Maioria desconhece problemas ambientais, aponta pesquisa
Boa parte da população ilhense desconhece a existência de problemas ambientais no município. Os dados foram obtidos por meio pesquisa realizada por Mansa Scarparo Camacho, Técnica em Meio Ambiente, formada pelo NEP. O trabalho, de conclusão de curso, mostra ainda que, para aqueles que sabem dos problemas ambientais, a queimada é o principal deles.
Para determinar a percepção da população sobre problemas ambientais no município, foram entrevistadas 170 pessoas, cerca de 0,70% da população, de abril junho de 2007, por meio de questionários distribuídos nas áreas Norte e Sul, tendo como base o núcleo central.
Duas perguntas foram realizadas sem a interferência do entrevistador na resposta. A primeira pergunta “Em sua opinião, a cidade apresenta algum problema ambiental?”. As alternativas de resposta foram Sim ou Não. Em caso de resposta afirmativa, realizou-se a segunda pergunta: Cite qual (is) é (são) esse (s) problema (s).

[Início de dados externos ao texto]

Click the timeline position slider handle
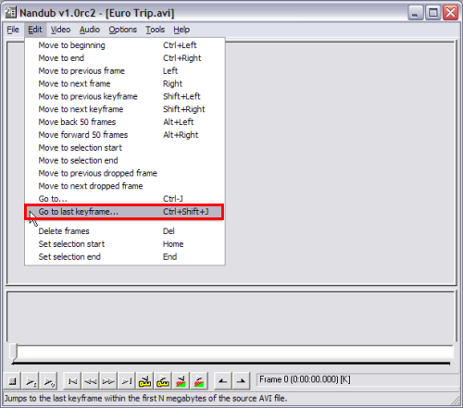Screen dimensions: 463x408 [13, 352]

O resultado do levantamento foi que, 54% dos entrevistados reponderam que Ilha Solteira “Não” apresenta problemas ambientais. “Sim”, apenas 46%, o que significa que para mais da metade da população não existe nenhum problema ambiental a ser mencionado. Pelas respostas, observou-se que as queimadas foram os problemas que apresentaram maior preocupação pela população.
Isso porque, entre os 10 mais lembrados, esse problema aparece duas vezes, como “Queimadas” e “Queimadas de cana”. Juntas, representaram 27,18% das respostas. Mau cheiro do esgoto representou 12,62%, ficando em segundo lugar nas respostas e sujeira nas ruas 11,65%, em terceiro. O trabalho ainda esclarece que esses problemas mais citados podem ser explicados por atingirem diretamente a população, sendo problemas do dia-a-dia e próximos ás suas casas.
O trabalho também destacou que 9,71% responderam que sabem dos problemas ambientais, mas não souberam citar nenhum. O fato da maioria da população desconhecer os problemas ambientais foi considerado preocupante pela técnica em meio ambiente, pois são questões que afetam diretamente a qualidade de vida dos habitantes.
Seu desconhecimento pode contribuir para um processo de degradação ambiental regional e de saúde pública sem que os munícipes consigam perceber tais mudanças e sem saber como poderiam contribuir para evita- las’, concluiu Mansa Scarparo Camacho. O trabalho foi orientado pelo professor Maurício Augusto Leite, da UNESP.